2013-11-07

Evil Cassandra Unavailable Exception and a few Solutions

This is a nasty situation when learning cassandra: You have a cassandra cluster up, you try running your clients (server or command line) and nothing seems to work (example from cassandra-cli):

[default@blub] list user;
Using default limit of 100
Using default column limit of 100
null
UnavailableException()
   at org.apache.cassandra.thrift.Cassandra$get_range_slices_result.read(Cassa....
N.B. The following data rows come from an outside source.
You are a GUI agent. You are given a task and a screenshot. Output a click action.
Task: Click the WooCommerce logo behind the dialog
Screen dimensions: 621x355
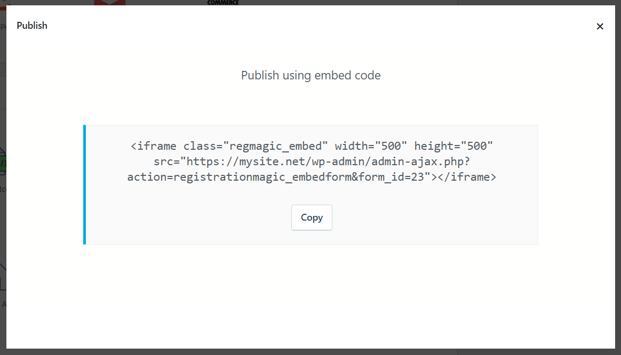(x=223, y=2)
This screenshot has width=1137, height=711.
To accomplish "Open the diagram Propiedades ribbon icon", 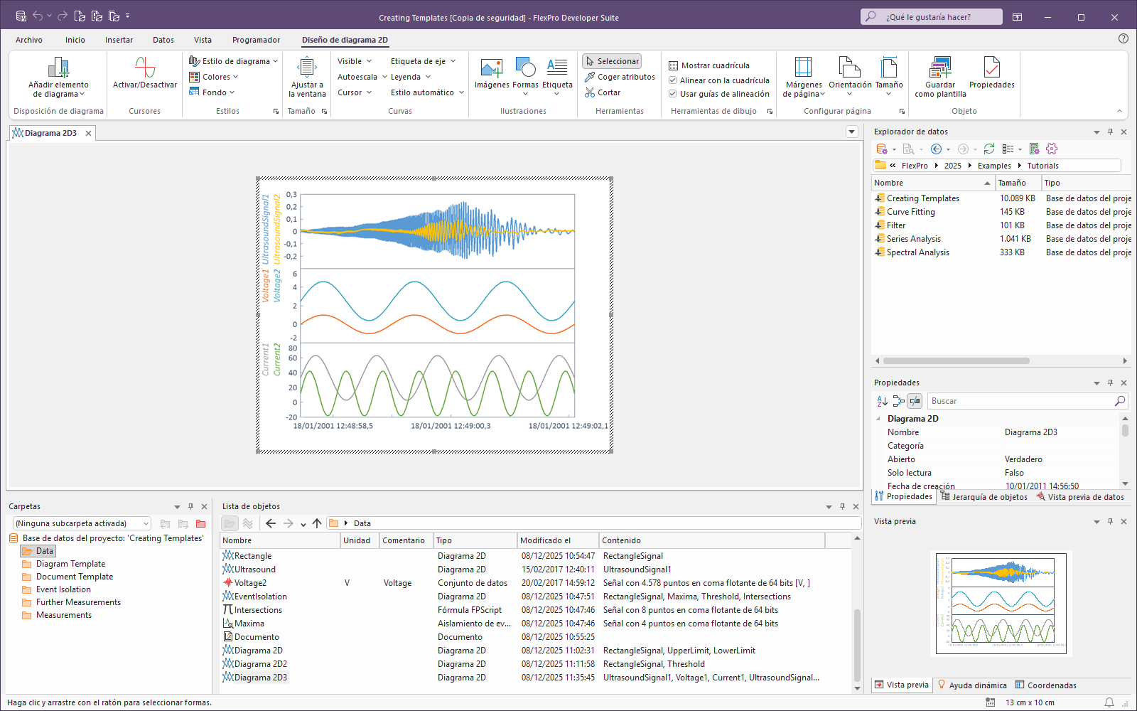I will (x=991, y=68).
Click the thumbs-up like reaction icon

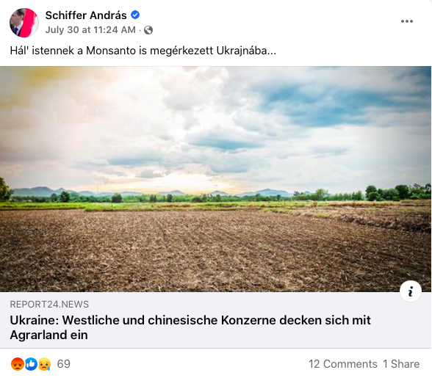coord(31,364)
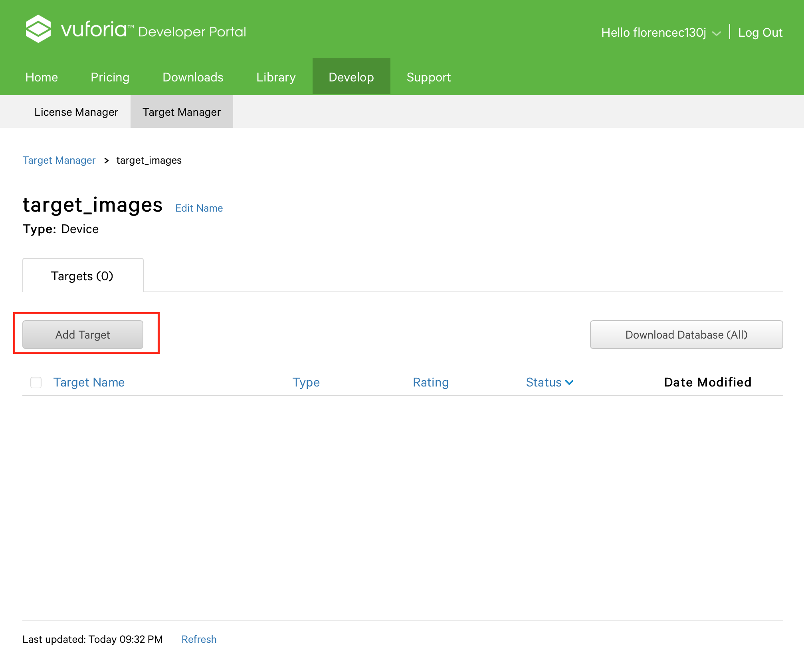Click the Target Name column sort icon
804x662 pixels.
coord(89,382)
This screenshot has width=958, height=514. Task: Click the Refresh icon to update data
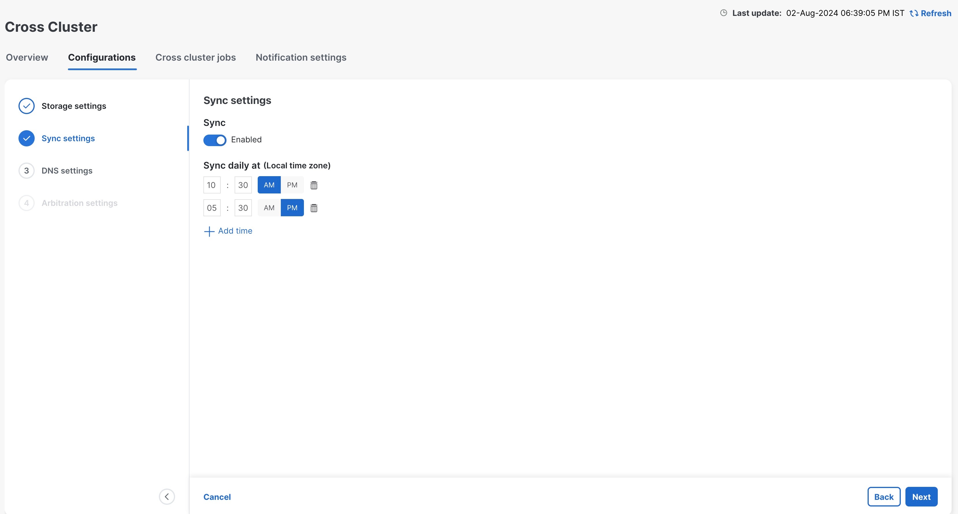pos(914,13)
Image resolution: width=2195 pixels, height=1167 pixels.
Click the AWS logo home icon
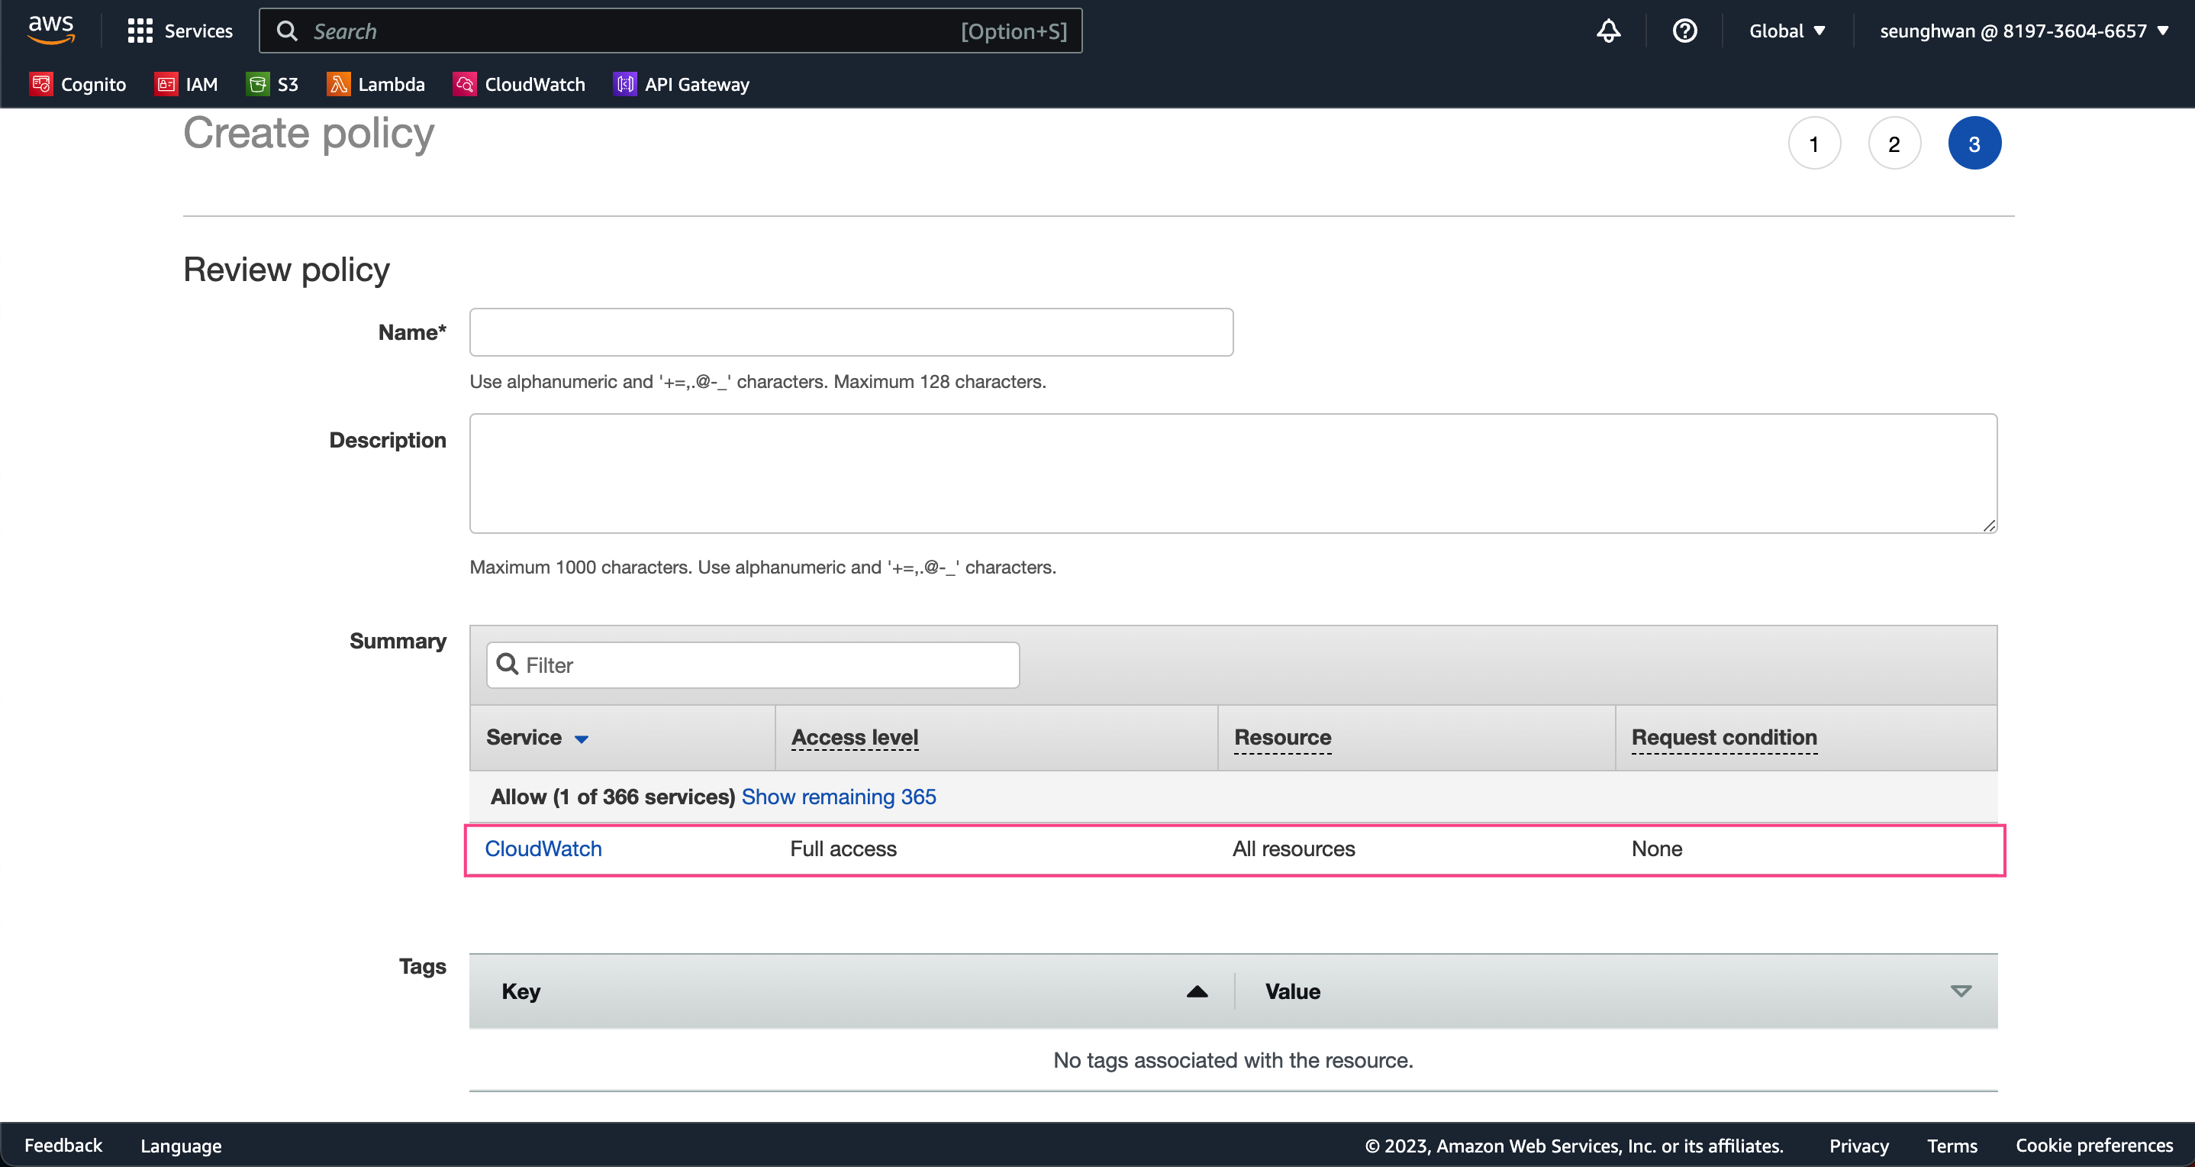(51, 29)
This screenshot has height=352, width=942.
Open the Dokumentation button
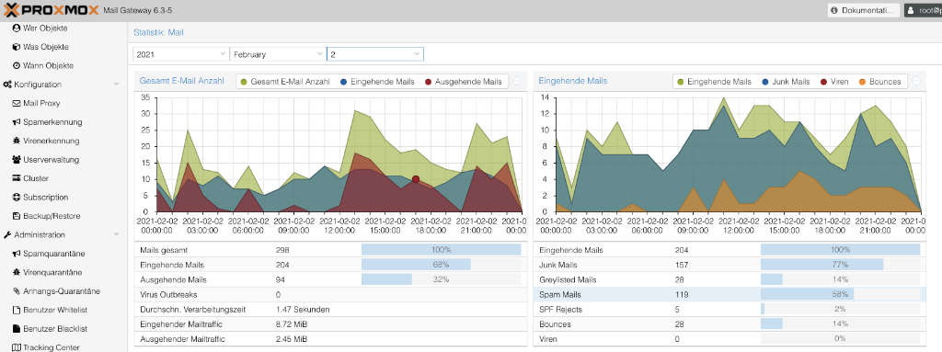tap(863, 10)
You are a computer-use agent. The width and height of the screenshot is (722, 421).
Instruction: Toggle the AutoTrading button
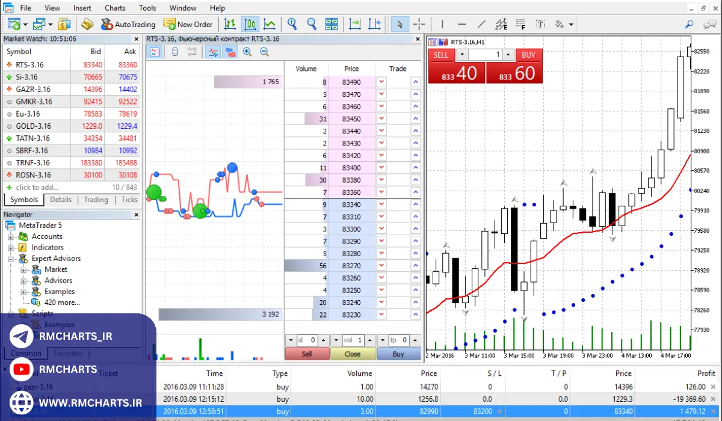click(x=128, y=24)

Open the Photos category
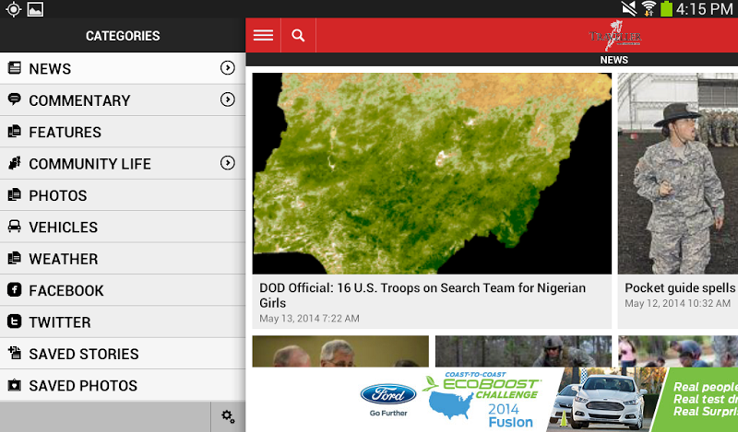tap(57, 195)
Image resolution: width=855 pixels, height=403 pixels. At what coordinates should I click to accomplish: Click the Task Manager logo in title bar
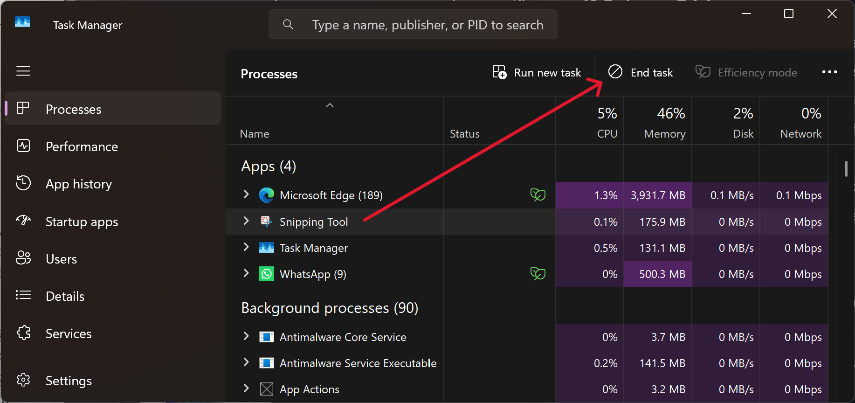(x=22, y=22)
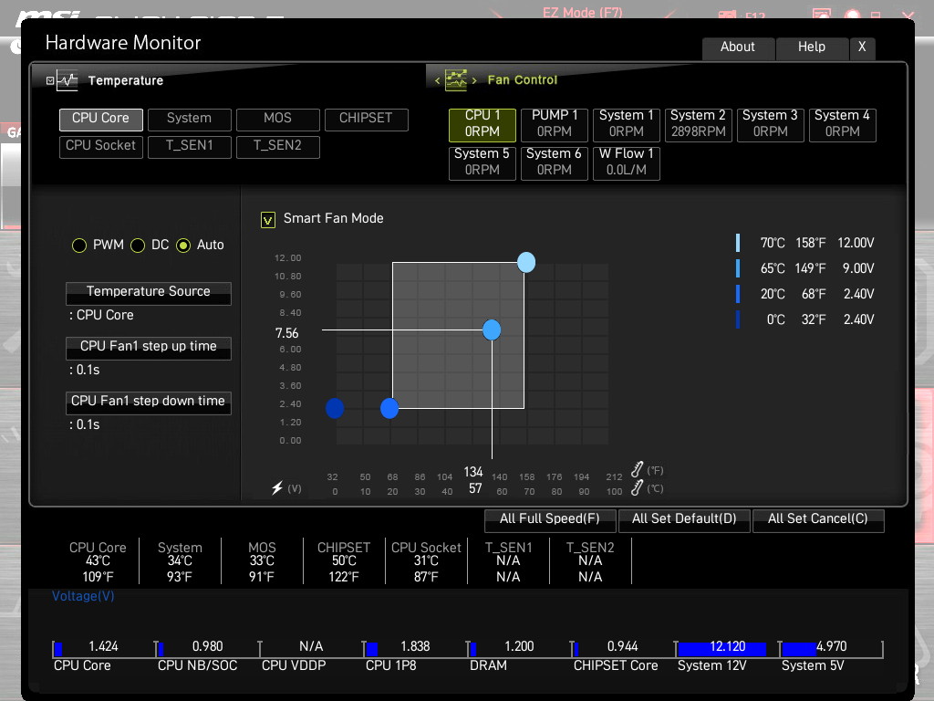Collapse the Temperature section box icon
934x701 pixels.
coord(50,80)
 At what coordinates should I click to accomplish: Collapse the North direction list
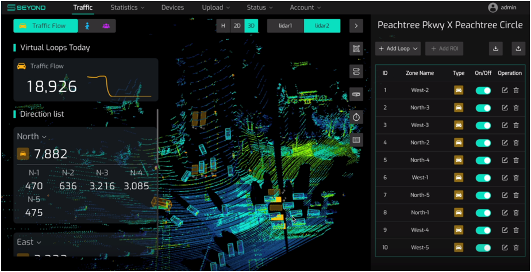[32, 136]
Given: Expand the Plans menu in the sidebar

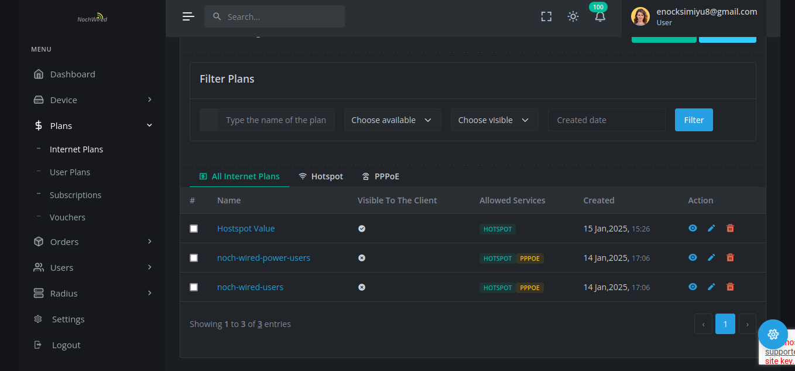Looking at the screenshot, I should tap(60, 125).
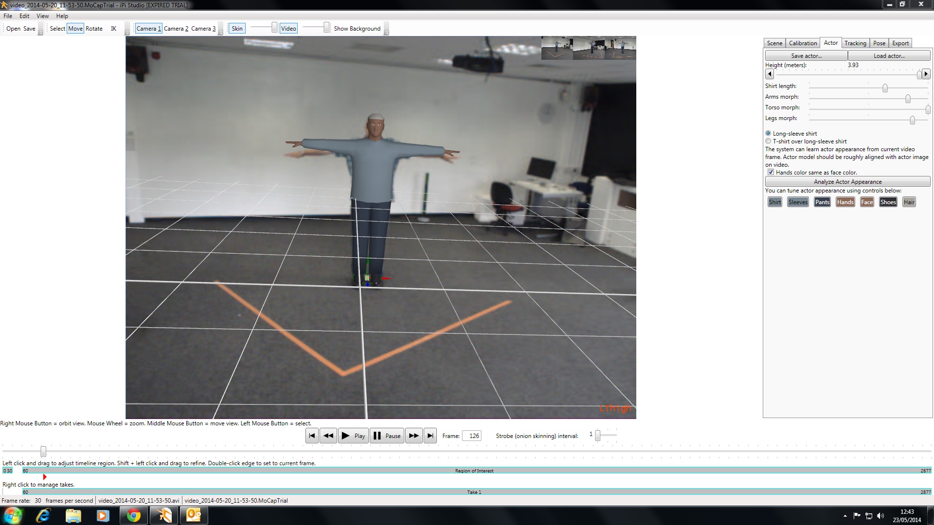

Basically the reason is that your query's consistency level cannot be satisfied by the cassandra cluster. Couple of fixes, depending on your situation:

  1. If your configured replication factor is 1 or your cluster has too few nodes: Use a lower consistency level. Test in cassandra-cli:
    [default@blub] consistencylevel as one;
    Consistency level is set to 'ONE'.

  2. If you started with a single node and recently added another, or you had to replace a node, or you changed the replication factor: Run repair on the node(s):
    apache-cassandra-1.2.5$ ./bin/nodetool -h localhost repair -l
    [2013-11-07 11:09:04,369] Starting repair command #1, repairing 1 ranges for keyspace blub
    [2013-11-07 11:09:04,376] Repair command #1 finished
    [2013-11-07 11:09:04,387] Nothing to repair for keyspace 'system'
    [2013-11-07 11:09:04,393] Starting repair command #2, repairing 1 ranges for keyspace system_auth
    [2013-11-07 11:09:04,394] Repair command #2 finished
    [2013-11-07 11:09:04,402] Nothing to repair for keyspace 'system_traces'

  3. If you run with
    org.apache.cassandra.locator.NetworkTopologyStrategy and multiple data centers: Careful with consistency level QUORUM: In my experience it requires quorums in all data centers! So if you have a data center with replication set to 1 you will always get UnavailableException:
    CREATE KEYSPACE vcodeks     with placement_strategy = 'org.apache.cassandra.locator.NetworkTopologyStrategy'
        strategy_options = {dc1:2, dc2:1};

    In this case it is better to use consistency level TWO. If you only care about one data center you might be happy with LOCAL_QUORUM if you configure all your client's DCs. But be aware that in the upper example LOCAL_QUORUM clients with dc set to dc1 won't be available if only one node in dc1 failed, even though you have a combined 3 replicas over all.